_Texte choisi_
▼
Pris au piège

 Dans Christ Seul, Explorer

Depuis quelques mois, le Comité de Mission Mennonite Français soutient un travail parmi les enfants et les jeunes à Bogota en Colombie dans le quartier très dangereux de Cazuca.

« On est pris au piège », me dit Mercedez. La pièce où nous nous trouvons est exiguë, il y fait sombre. L’espace est occupé par trois lits, une armoire, et une table sur laquelle sont empilées des couvertures recouvertes d’une bâche pour les protéger de la pluie qui perce les tôles rouillées servant de toit.
« Nous sommes pris au piège », me répète Mercedez en me prenant la main comme pour demander de l’aide. Deux jours plus tôt, son fils de 16 ans, Mickaël, a été victime de la violence qui règne dans le quartier.
Il est 19 h lorsqu’une petite pierre vient frapper le toit. Mickaël sait que c’est le signal de Carlos, 14 ans, qui passe le chercher pour rejoindre un de leurs copains du quartier. Comme dans les contes, Mercedez lui dit. « Ne sors pas ». Mais comme dans les contes, le fils n’écoute pas. Sur ce qui s’est passé ensuite, il y a plusieurs versions. La police a conclu à un règlement de compte entre bandes rivales C’est faux !
Cette nuit-là, cinq autres jeunes, armés de machettes et de revolvers, ont sorti de force Mickaël, Carlos et Santiago de l’épicerie où ils se trouvaient. A la vue de tous, ils les ont traînés vers le bas du quartier.
▲
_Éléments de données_
▼
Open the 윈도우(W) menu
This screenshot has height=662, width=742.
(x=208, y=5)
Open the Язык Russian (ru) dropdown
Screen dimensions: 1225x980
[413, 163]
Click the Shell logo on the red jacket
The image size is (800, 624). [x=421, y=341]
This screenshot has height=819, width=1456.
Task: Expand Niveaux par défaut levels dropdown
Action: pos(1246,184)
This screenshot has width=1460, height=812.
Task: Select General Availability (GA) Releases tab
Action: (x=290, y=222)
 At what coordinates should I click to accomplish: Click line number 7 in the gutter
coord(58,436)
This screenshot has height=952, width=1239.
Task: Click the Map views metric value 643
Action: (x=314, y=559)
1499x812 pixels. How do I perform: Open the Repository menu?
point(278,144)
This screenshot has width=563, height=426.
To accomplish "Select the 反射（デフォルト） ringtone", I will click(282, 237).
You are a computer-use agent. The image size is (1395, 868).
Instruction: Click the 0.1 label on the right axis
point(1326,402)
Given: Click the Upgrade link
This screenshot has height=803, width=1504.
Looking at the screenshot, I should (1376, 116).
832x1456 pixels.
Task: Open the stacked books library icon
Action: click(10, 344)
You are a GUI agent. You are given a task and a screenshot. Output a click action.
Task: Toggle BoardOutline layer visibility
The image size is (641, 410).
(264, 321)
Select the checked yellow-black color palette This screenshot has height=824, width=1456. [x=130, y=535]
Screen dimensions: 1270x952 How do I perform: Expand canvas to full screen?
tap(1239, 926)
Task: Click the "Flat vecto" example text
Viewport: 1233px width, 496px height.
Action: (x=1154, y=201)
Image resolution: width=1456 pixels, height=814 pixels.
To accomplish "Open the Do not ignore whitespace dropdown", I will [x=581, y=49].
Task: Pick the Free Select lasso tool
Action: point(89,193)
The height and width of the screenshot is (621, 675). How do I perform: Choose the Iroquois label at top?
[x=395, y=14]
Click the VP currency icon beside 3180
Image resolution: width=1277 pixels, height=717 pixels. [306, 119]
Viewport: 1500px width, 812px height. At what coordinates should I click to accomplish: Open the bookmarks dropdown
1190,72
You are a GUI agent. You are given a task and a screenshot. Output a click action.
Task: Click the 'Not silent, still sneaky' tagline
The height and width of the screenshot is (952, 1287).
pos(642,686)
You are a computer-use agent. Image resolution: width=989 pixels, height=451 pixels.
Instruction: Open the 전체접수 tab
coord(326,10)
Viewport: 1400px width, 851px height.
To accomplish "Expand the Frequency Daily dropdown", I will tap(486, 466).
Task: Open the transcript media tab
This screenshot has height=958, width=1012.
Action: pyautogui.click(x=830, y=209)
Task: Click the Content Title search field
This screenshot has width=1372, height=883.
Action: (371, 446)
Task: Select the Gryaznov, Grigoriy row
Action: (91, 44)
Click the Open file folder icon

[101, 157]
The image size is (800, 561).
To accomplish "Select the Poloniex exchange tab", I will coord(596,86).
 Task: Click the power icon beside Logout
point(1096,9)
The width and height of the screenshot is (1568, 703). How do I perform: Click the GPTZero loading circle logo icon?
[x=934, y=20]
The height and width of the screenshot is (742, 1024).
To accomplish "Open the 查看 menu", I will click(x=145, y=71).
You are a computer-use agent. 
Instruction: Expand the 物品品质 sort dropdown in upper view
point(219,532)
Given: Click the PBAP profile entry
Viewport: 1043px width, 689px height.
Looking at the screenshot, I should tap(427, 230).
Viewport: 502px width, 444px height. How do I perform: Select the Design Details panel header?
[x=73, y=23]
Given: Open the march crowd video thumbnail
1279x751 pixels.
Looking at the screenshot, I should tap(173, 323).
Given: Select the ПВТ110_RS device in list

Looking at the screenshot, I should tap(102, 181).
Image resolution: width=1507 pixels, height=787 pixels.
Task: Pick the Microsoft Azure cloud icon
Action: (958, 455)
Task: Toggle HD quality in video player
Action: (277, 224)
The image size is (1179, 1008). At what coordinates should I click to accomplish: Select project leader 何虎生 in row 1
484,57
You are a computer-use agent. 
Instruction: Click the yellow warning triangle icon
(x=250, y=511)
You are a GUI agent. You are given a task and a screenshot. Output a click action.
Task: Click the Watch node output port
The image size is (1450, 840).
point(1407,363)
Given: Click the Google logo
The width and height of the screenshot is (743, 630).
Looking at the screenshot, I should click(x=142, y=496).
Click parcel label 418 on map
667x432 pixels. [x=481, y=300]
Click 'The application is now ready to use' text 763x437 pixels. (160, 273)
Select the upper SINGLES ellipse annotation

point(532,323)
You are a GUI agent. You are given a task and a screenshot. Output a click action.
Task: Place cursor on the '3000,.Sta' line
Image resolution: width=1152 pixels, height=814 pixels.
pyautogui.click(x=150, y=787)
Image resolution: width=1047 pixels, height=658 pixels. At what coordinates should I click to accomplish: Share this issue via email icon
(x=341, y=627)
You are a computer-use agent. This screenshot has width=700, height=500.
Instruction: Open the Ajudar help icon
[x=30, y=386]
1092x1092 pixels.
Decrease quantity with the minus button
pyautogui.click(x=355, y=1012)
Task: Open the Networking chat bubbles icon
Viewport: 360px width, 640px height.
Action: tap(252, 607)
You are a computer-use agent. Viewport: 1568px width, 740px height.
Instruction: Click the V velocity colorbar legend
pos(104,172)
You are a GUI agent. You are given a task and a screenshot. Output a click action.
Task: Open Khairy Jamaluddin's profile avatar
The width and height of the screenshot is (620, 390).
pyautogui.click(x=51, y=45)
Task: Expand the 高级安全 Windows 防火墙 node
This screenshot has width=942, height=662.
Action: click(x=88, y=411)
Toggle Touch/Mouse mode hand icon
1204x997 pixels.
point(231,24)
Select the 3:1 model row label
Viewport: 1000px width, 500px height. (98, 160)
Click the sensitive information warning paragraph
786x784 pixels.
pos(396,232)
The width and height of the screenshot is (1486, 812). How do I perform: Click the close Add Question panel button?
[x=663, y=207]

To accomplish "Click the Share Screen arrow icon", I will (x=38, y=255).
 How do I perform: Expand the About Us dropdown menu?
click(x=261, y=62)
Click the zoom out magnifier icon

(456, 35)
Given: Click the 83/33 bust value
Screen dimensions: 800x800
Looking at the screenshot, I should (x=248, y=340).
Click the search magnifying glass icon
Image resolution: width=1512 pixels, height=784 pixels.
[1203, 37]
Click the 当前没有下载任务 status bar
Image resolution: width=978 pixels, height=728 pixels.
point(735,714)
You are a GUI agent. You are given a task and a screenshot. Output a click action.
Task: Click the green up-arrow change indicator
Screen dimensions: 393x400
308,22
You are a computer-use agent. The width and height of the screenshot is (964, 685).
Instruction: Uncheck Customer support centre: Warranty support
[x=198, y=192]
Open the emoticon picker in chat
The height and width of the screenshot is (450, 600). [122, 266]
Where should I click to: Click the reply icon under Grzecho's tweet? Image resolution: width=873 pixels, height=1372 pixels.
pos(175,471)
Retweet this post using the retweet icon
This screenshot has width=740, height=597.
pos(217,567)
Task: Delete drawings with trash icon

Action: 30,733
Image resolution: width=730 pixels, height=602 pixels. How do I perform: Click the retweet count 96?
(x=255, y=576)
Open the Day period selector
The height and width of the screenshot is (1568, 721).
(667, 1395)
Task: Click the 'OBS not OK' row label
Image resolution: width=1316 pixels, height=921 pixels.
▲
_Consigne_
Relevez tous les prénoms de personnes mentionnés dans le récit sur le quartier de Cazuca.

_Corrigé_
Mercedez, Mickaël, Carlos, Santiago